++++ Text under study ++++
We all want to run faster. But SHOCKER!, to get faster doesn’t always require running fast or running more. Running drills are an effective way to run faster and improve proper running form. They do this quite simply by improving your neuromuscular coordination and strength.
When I decided to try to qualify for the Olympic Trials in one shot in 2020, having to shave lots off my marathon time, I needed all the help I could get to teach my body to run a faster pace over long distances. This meant
paying attention to all the little things including running drills. Doing this technical work takes focus, high frequency, and consistent practice. But I promise you will notice over time improved coordination and power in your stride.
In this article, I will cover:
- how to running drills make you faster
- how and when to do speed drills, and
- the best drills for running
Let’s hop to it!
Benefits of Running Drills
I’m guessing you did running drills when you were on a sports team as a kid. Time to kick it old school again and get back to it.
Running drills help:
- running with good form;
- strengthen your joints and the major muscle groups recruited in running including your calves, quadriceps, hip flexors;
- hamstrings, and core;
- improves lateral mobility instead of singular movement in the sagittal plane (front to back);
- increases injury prevention by improving balance and coordination;
- strengthens communication between the nervous system and the brain to improve power and efficiency.
- increasing the range of motion in your joints helping you run more efficiently; and
- developer quick feet, acceleration, and power by mimicking each aspect of proper form.
In short, these exercises give you more spring in your step so you can propel off the ground faster and further.
When Should You Do Running Drills?
Ideally, you should do drills after a warm-up of a half-mile to two miles. This ensures your muscles are warm and ready for an increased range of motion. If you do not have time to do running drills as part of your run, it is still beneficial to do them when you are hanging out with your kids in the yard or even around the house.
How Often Should You Do Running Drills?
You should running drills two times a week. If you are planning to do speedwork, running drills are an effective way to warm-up the muscles and prepare the joints for faster running. As noted, do these after you have warmed up the muscles by running for a half-mile or two miles.
Related: Heart rate training for runners.
How Long Does it Take to Run Faster with Running Drills?
After about two months, consistent running drills will translate into faster, more powerful running and proper running form. Some runners may even notice a change in more proper running form after just a couple of weeks.
Proper running form, says Patrick Gildea, director and head coach at Knoxville Distance Project, means you are moving in the most energy-efficient way possible. That means your head is over your shoulders, shoulders over hips, hips over mid-foot (not heel), arms are bent at 90-degrees swinging near your sides, and fingers are lightly placed together like you’re holding one potato chip between your index finger and thumb.
Run coaches caution runners to not try to alter their running form overnight.
++++ Dataset content ++++
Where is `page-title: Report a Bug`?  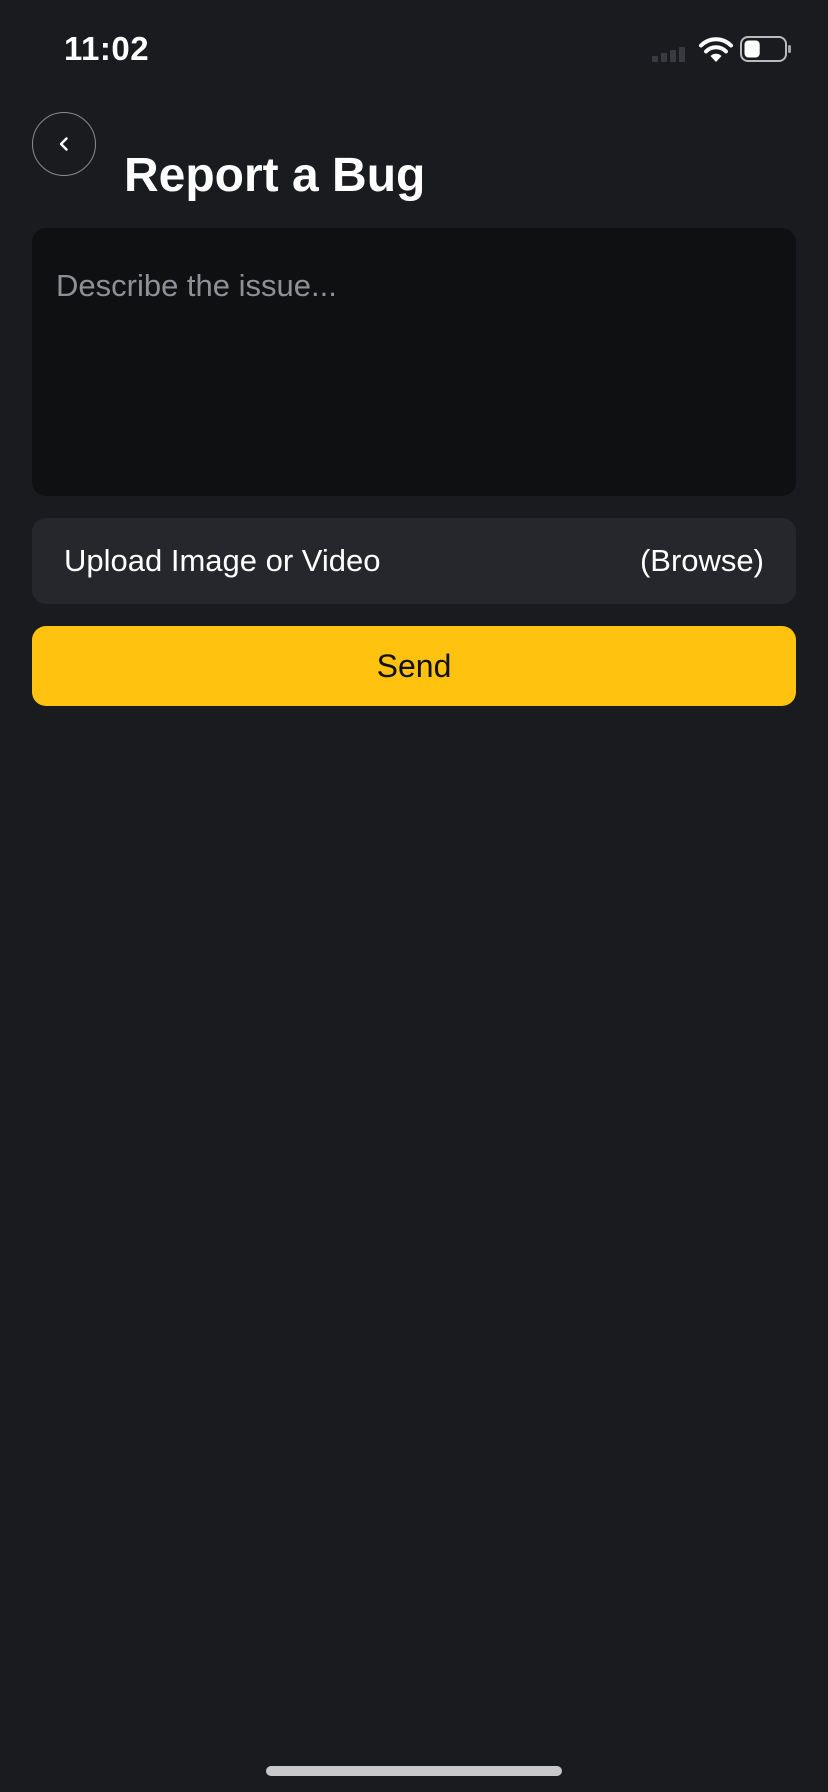
page-title: Report a Bug is located at coordinates (275, 176).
++++
Activities =
#1 Check each statement against the running drills article and answer yes or no, quoting the words from the article that decide it. (a) Drills are best done after a warm-up of a half-mile to two miles. (b) The article recommends doing running drills three times a week. (c) In proper running form, the hips sit over the heel.
#2 Extend the running drills article from its final sentence onward.

Exercise results =
#1
(a) Yes: "Ideally, you should do drills after a warm-up of a half-mile to two miles."
(b) No: "You should running drills two times a week."
(c) No: "hips over mid-foot (not heel)"

#2
“Sometimes runners will watch videos of other runners or video themselves running, and then they want to change their stride,” says Bobby Holcombe, head coach and founder of Knoxville Endurance. “Everyone has a different stride, foot strike, etc. They shouldn’t try to change them immediately.”
Instead, focus on simple exercises that will help you gradually improve your posture and become a more efficient runner. He recommends beginning runners add certain exercises to their routine.
Related: How to Fix Your Running Form
Who Should Do Running Drills?
Anyone should do running drills! You do not need to be an elite or really competitive runner to do running drills. They are beneficial to all levels of runners as they improve the mind/body connection thereby reinforcing proper mechanics and improving form.
The only runners who should proceed with caution with running drills are those coming back from injury. Drills should not hurt. If they do, stop! Also, the focus of drills should be your form. Do not rush through them. Take your time and focus on movement rather than distance.
Where Can I Do Running Drills?
The only requirement for running drills is a flat surface and a bit of space. Ideally, you will do them on the road or track on which you run. I often fold them into my run if I am running to the track as a warm-up. It’s also not uncommon for me to get the kids to do drills with me around the house in case I didn’t have time to do them during my run.
What Running Drills Make You Run Faster
Below are the best speed running drills to make you a better runner. Add them to your training plan for after easy runs or before speed workouts or races. Do each drill for 20 yards each with rest periods in between. Maintain an upright posture and quick feet (little ground contact).
The following exercises are speed training drills that make you a better athlete thanks to improved neuromuscular coordination and strengthen:
- High Knees: Run with a high knee lift–knees pushing up to your waist in quick steps. View a demo here.
- A-Skips: Skip forward, lifting your lead knee up to your waist while keeping your back leg straight as you hop off your toe. Continue doing this alternating legs and hitting the ground with your mid-foot or forefoot. See a demo here.
- B-Skips: Skip with high knee motion and extend your leg. Push it down with an eccentric contraction of the hamstring. Alternate legs. See it here.
- Butt-kicks: Run and push your legs back so that your heels come close to your butt. See a demo here.
- Straight leg run or straight-leg bounds: Run with your legs straight in front of you–no bending at the knee. View it here.
- Carioca drill: Face sideways and cross your trailing leg in front and then behind and you continue in the sideways direction. Continue facing the same direction for your return trip. See it here.
- Side-shuffle or side-to-side hop: Extend one leg to the side of your body and shuffle the other leg toward it. Keep your chest up and your feet straight. Return facing the same direction. See it here.
- Backward running: Perform just as it sounds.
Watch my full video demonstration here.
Related: At-home strength training for runners.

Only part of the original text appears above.